Such is the reality for Israelis who do business with Arab countries such as Saudi Arabia and the Gulf states, which pay lip service to the Arab boycott of Israel. Business relationships and security cooperation are growing among these countries — all of which share concerns about Iran, the Islamic State and other destabilizing forces in the region.

According to most reports, it is the lack of a solution to the Palestinian issue that keeps Muslim countries from acknowledging the growing interactions with the Jewish state. But something will have to give sooner or later, with or without an Israeli-Palestinian agreement. Indeed, according to Businessweek: “The volume and range of Israeli activity in at least six Gulf countries is getting hard to hide. One Israeli entrepreneur set up companies in Europe and the U.S. that installed more than $6 billion in security infrastructure for the United Arab Emirates, using Israeli engineers.”

What is amazing is the alternate reality in which these relationships exist. Thus, in documenting the Businessweek story, for example, reporters received an email statement from a source in Riyadh, the Saudi capital, “denying any trade links between Israel and Saudi Arabia.” The statement then went on to add that only countries with a “friendly” trade agreement could do business with the kingdom — implying that since Israel does not have a friendly relationship with the kingdom, any such cooperation would be impossible. Given the overwhelming evidence of multiple economic and political interactions, who do these guys think they are fooling?

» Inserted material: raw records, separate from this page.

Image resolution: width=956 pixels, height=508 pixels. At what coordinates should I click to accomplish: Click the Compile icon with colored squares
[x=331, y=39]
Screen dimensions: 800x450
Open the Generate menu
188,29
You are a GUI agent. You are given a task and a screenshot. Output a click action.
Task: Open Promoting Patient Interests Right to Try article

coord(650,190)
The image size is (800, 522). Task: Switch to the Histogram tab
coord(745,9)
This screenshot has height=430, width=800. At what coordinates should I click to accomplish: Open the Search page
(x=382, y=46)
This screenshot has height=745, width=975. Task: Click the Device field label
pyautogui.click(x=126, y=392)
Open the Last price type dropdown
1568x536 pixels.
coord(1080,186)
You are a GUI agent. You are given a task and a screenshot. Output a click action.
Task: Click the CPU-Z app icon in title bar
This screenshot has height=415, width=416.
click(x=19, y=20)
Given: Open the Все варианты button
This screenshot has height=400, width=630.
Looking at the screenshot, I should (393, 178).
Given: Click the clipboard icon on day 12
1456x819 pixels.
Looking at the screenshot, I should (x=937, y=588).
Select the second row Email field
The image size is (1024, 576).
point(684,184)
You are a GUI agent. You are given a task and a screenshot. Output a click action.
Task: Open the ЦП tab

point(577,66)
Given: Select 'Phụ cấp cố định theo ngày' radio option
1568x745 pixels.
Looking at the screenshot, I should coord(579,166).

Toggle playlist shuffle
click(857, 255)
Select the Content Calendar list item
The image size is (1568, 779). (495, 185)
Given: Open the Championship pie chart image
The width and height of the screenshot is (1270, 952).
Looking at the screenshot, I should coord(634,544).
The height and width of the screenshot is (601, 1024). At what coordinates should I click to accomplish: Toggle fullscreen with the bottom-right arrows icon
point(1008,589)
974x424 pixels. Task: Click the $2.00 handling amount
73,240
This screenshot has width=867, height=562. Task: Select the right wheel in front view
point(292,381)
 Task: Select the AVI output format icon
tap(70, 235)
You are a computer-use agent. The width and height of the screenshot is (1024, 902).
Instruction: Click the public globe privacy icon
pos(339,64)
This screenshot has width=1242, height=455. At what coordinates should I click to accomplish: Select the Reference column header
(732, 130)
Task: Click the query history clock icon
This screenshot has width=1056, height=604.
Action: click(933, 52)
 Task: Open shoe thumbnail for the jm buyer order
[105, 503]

One way of looking at the current state of affairs is to marvel at just how ingrained Israeli companies and technologies are in their layered dealings in the wider Middle East — this in spite of a boycott stretching back decades. But before anyone pats themselves on the back, it is important to recognize that the fact that Arab states are continuing the charade of the boycott means that there is a way to go to bring relationships in the region into some semblance of normalcy. It is time to get that done. It is way beyond time for Israel’s neighbors to call a spade a spade, stop the hateful rhetoric of seeking to delegitimize Israel, and use the reality of increased commerce, cooperation and areas of mutual interest to bury the hatchet.